:: Cuplikan Teks

JAKARTA- Dari 35 provinsi di Indonesia, terdapat enam besar provinsi “penyumbang” konflik agraria di tahun 2015. Propinsi-propinsi itu adalah Riau sebanyak 36 konflik (14,4%), Jawa Timur 34 konflik (13,6%), Sumatera Selatan 23 konflik (9,2%), Sulawesi Tenggara 16 konflik (6,4%), Jawa Barat dan Sumatera Utara 15 konflik (sama-sama 6,0%) dan Lampung 12 konflik (4,8%). Hal ini disampaikan oleh Sekretaris Jenderal Konsorsium Pembaharuan Agraria (KPA), Iwan Nurdin kepada Bergelora.com di Jakarta, Rabu (6/1).
“Sejak masa transisi pemerintahan baru, publik telah berharap perubahan dari pemerintahan Joko Widodo yang akan menjadi pembeda antara rezim sebelumnya di bawah kepemimpinan SBY dalam mengurus masalah-masalah akut agraria nasional,” ujarnya.

::::
:: Cuplikan Data

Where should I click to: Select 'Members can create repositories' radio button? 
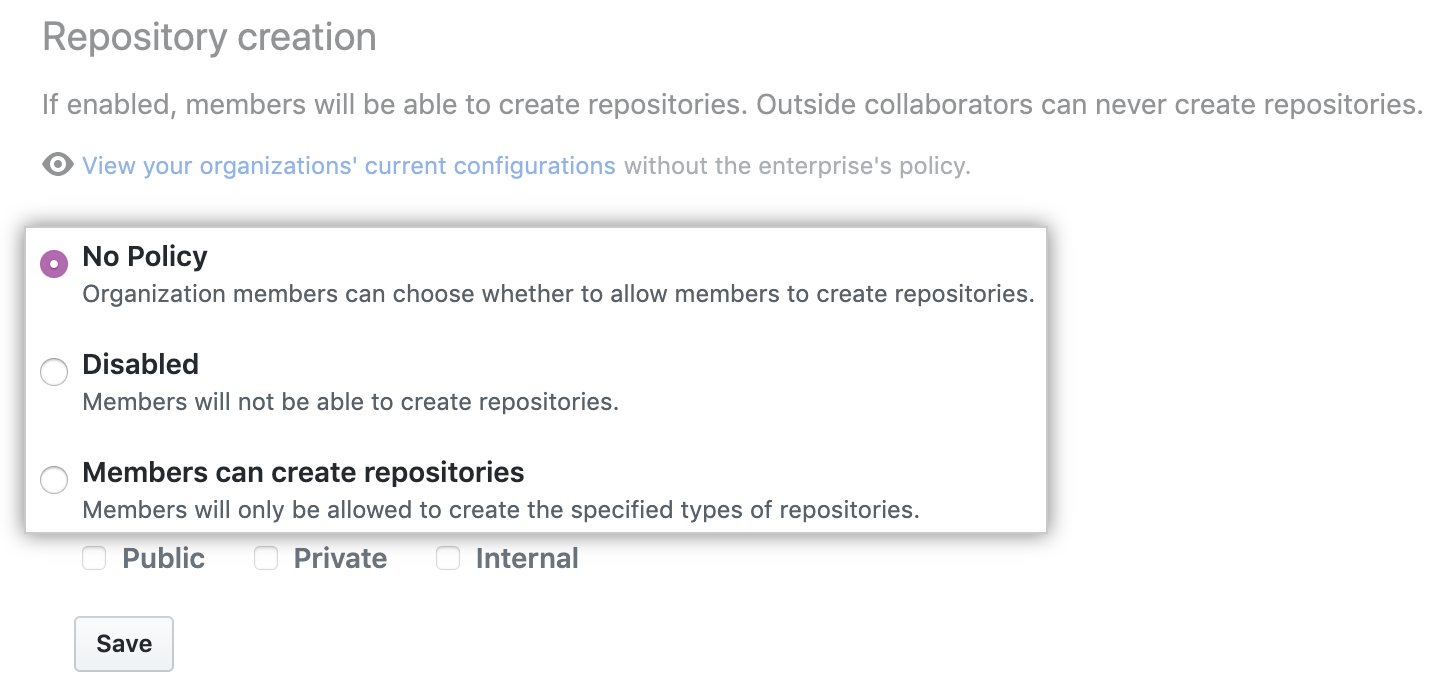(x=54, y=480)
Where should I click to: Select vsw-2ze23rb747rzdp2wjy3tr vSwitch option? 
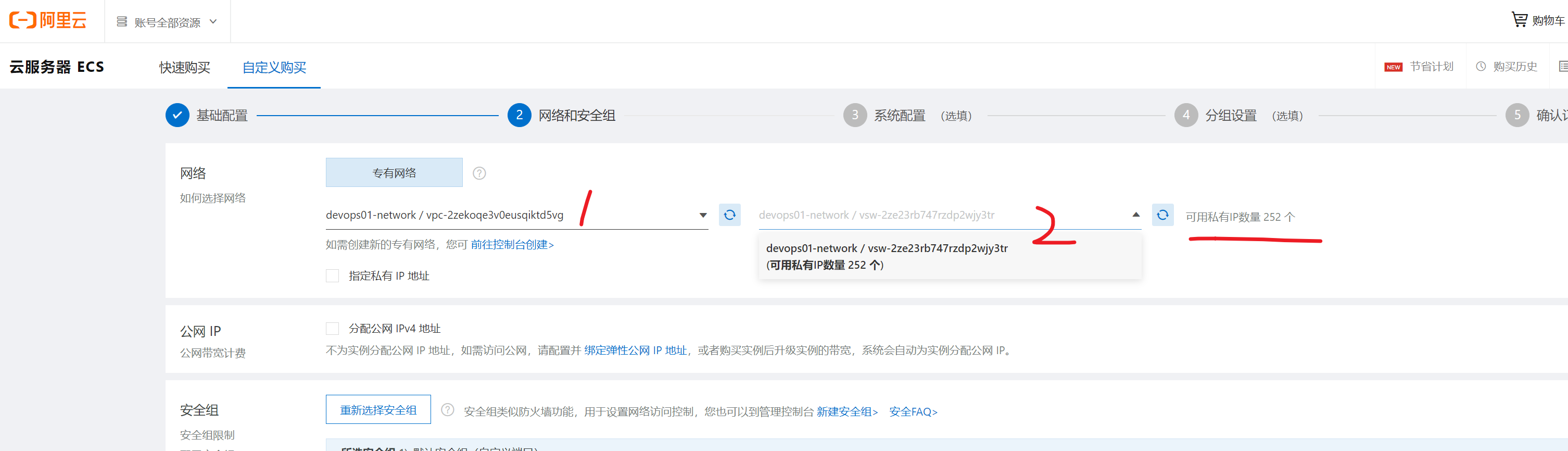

::::

= Soal Latihan =
- a) Jawablah pertanyaan berikut berdasarkan teks tentang konflik agraria.
(i) Berapa jumlah konflik agraria yang tercatat di Riau pada tahun 2015?
(ii) Siapa yang menjabat Sekretaris Jenderal Konsorsium Pembaharuan Agraria?
(iii) Dari pemerintahan siapa publik berharap ada perubahan sejak masa transisi pemerintahan baru?
- b) Kutiplah dengan tepat seluruh bagian teks tentang konflik agraria, mulai dari "JAKARTA- Dari 35" hingga "Jakarta, Rabu (6/1).".

= Kunci Jawaban =
- a)
(i) 36 konflik (14,4%)
(ii) Iwan Nurdin
(iii) Pemerintahan Joko Widodo

- b)
JAKARTA- Dari 35 provinsi di Indonesia, terdapat enam besar provinsi “penyumbang” konflik agraria di tahun 2015. Propinsi-propinsi itu adalah Riau sebanyak 36 konflik (14,4%), Jawa Timur 34 konflik (13,6%), Sumatera Selatan 23 konflik (9,2%), Sulawesi Tenggara 16 konflik (6,4%), Jawa Barat dan Sumatera Utara 15 konflik (sama-sama 6,0%) dan Lampung 12 konflik (4,8%). Hal ini disampaikan oleh Sekretaris Jenderal Konsorsium Pembaharuan Agraria (KPA), Iwan Nurdin kepada Bergelora.com di Jakarta, Rabu (6/1).